Keep a close eye out for signs of chocolate ingestion. Red flags include vomiting, diarrhea, increased water consumption, panting, elevated heart rate, and increased or excessive urination. Severe reactions may include muscle tremors and seizures, and unfortunately, death. Symptoms typically appear within a few hours after ingestion, and can last for days. Contact your veterinarian or emergency clinic immediately if you notice any of these red flags, or if you know or suspect that your pet ingested chocolate.


Types Of Chocolate

Some types of chocolate are more dangerous than others. As a rule of thumb, the darker the chocolate, the more dangerous it is to Fido.
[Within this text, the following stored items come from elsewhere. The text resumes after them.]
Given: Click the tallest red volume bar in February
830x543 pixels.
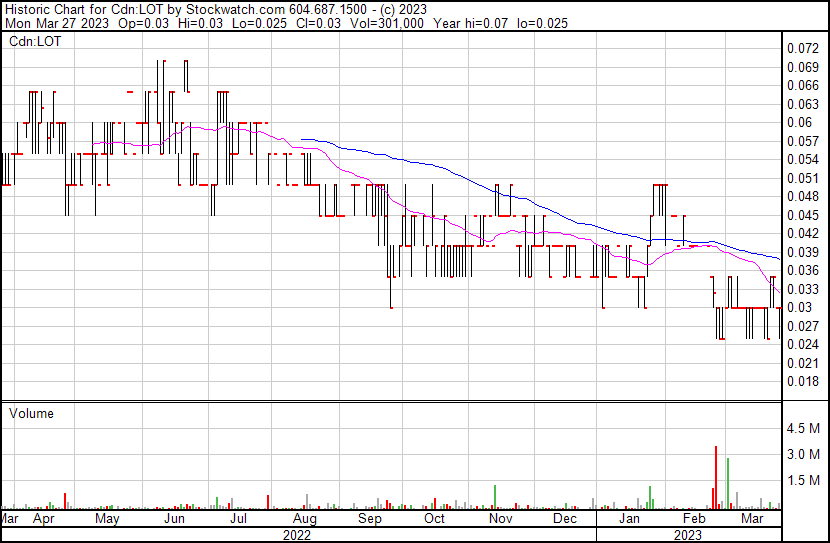Looking at the screenshot, I should point(716,478).
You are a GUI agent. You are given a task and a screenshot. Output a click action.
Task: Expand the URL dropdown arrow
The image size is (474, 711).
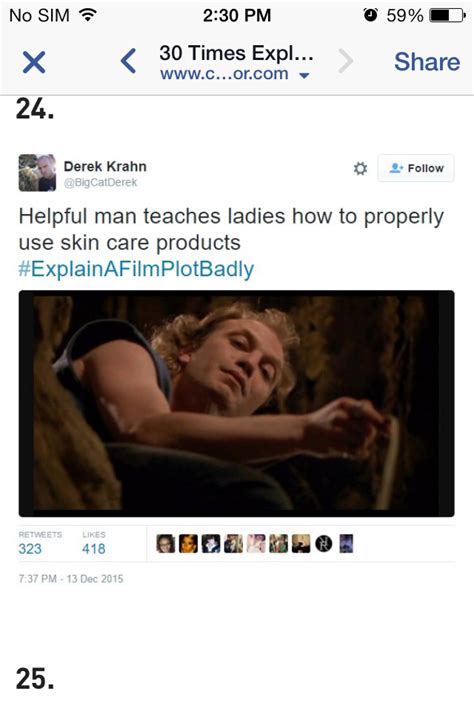(x=304, y=75)
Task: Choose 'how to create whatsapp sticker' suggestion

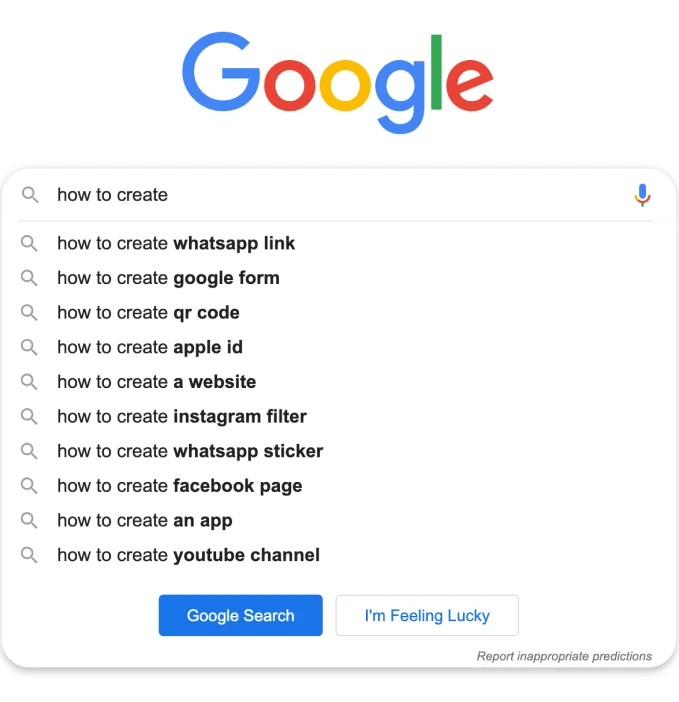Action: [190, 451]
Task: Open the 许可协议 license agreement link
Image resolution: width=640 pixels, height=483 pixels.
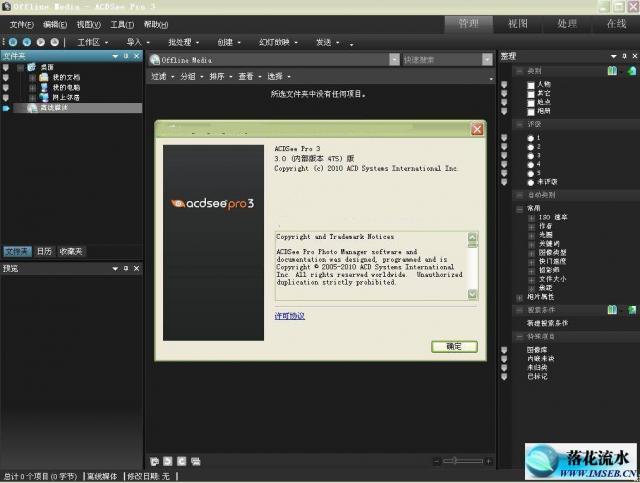Action: (290, 315)
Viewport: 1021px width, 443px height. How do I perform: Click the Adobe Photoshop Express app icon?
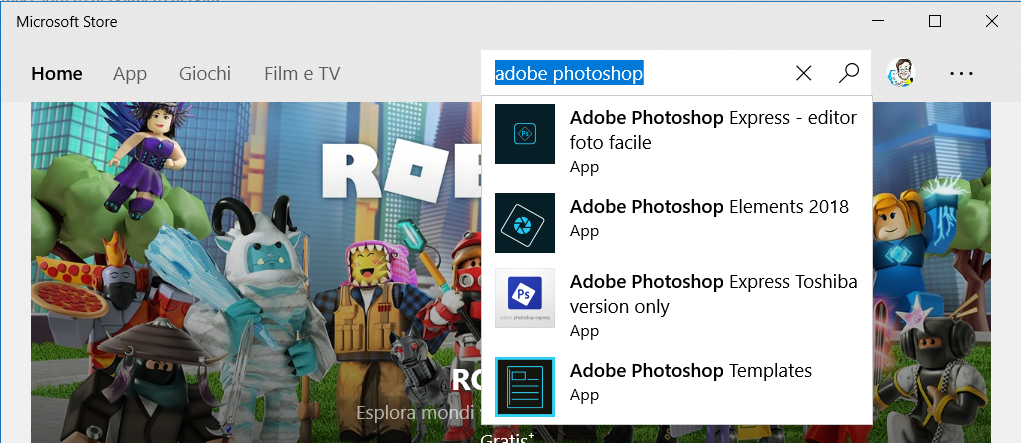click(x=525, y=134)
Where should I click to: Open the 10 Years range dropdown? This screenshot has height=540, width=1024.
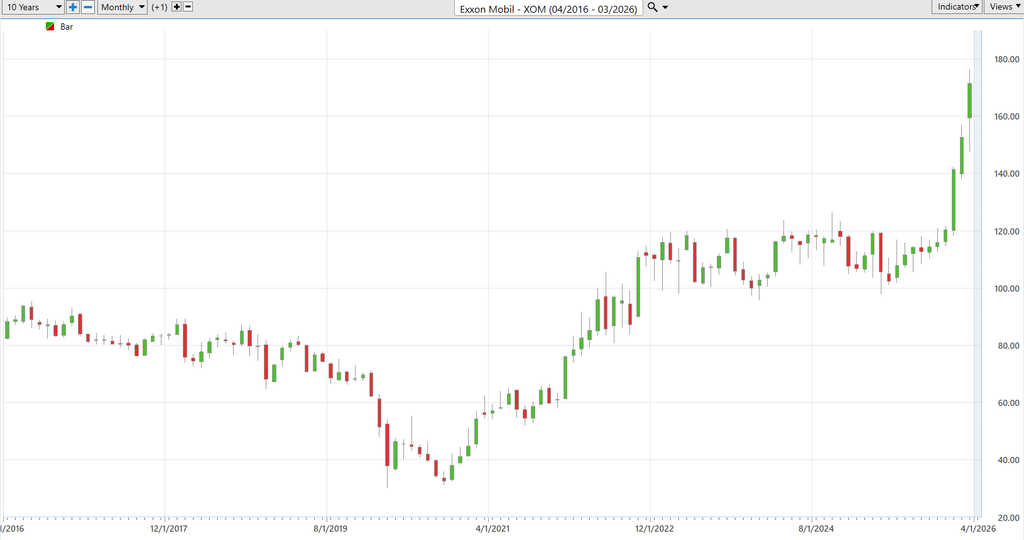[32, 7]
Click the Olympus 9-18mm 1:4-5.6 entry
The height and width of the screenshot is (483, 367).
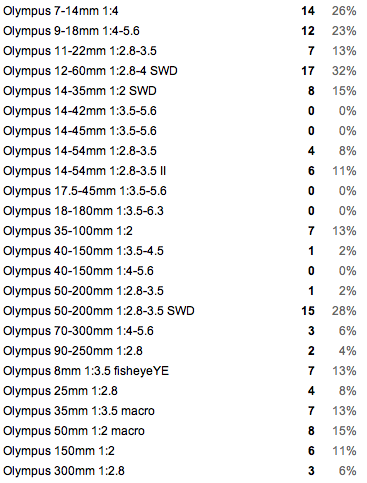click(x=71, y=31)
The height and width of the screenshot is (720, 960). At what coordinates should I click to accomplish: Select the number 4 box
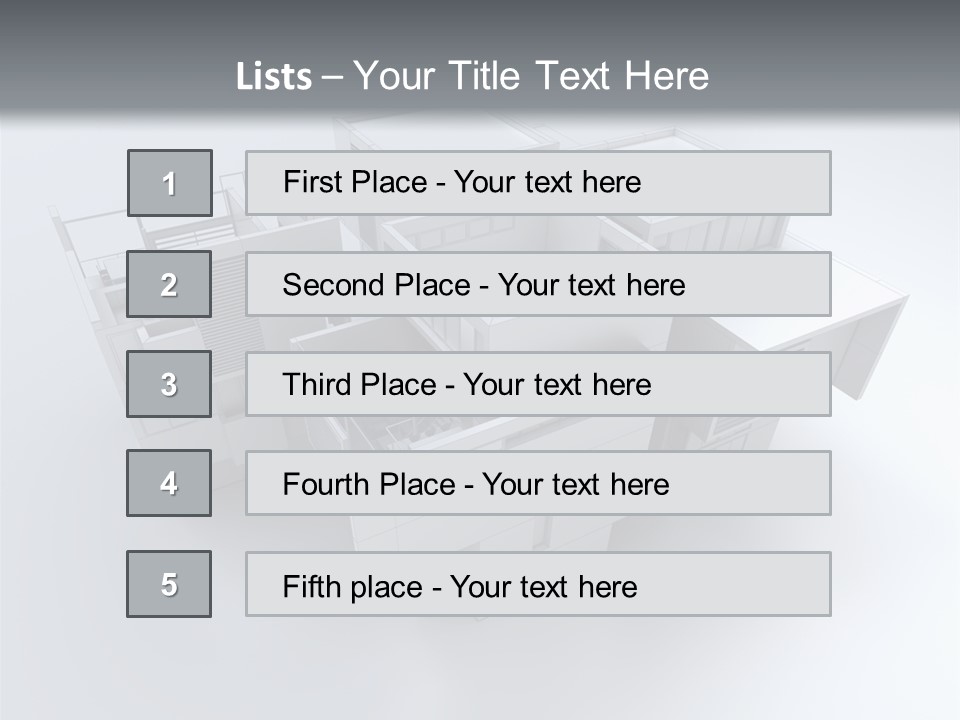click(169, 483)
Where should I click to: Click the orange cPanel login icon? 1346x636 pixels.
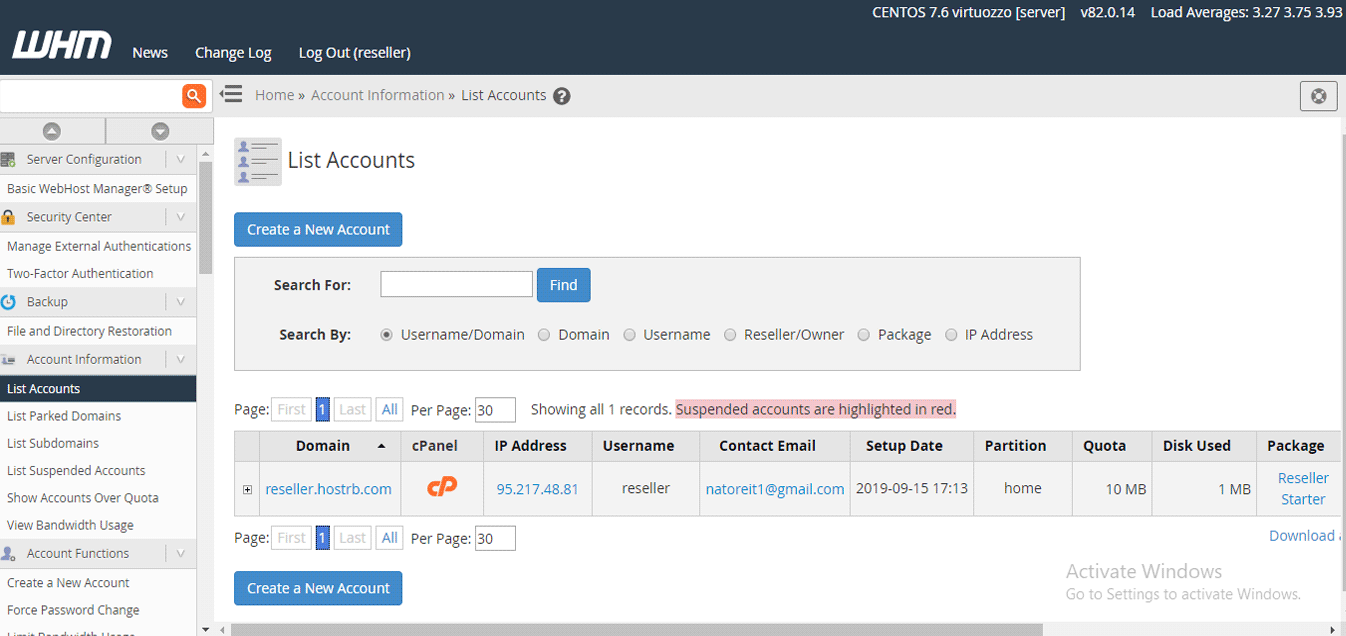442,488
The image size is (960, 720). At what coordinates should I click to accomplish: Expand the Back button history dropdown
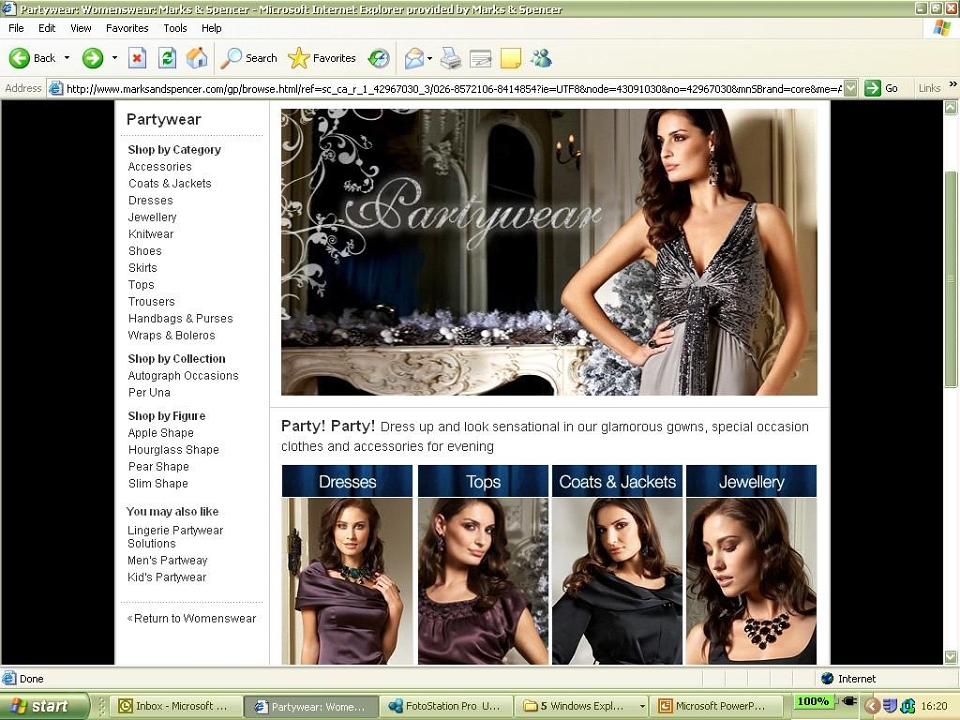click(x=67, y=58)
Dark chocolate may contain as much as 450 mg of theobromine per ounce, which is a very dangerous dose for pets. White chocolate is the least dangerous, as it only contains about 0.25 mg of theobromine per ounce, but it should still be considered poisonous to pets.


Cats

What about cats? Chocolate is just as dangerous for kitties as it is for pups. However, our feline buddies are less likely to ingest it, as they are a bit pickier overall. 


Precautions

As we all know, dogs are rather opportunistic eaters. Fido has a habit of snapping up anything that falls to the floor. Keep a close eye on your canine buddy whenever you are indulging in chocolate. You’ll also need to be careful with giving young children chocolate around pets. Little kids often innocently share their food with pets, not realizing that our four-legged pals can’t always have the same foods we can.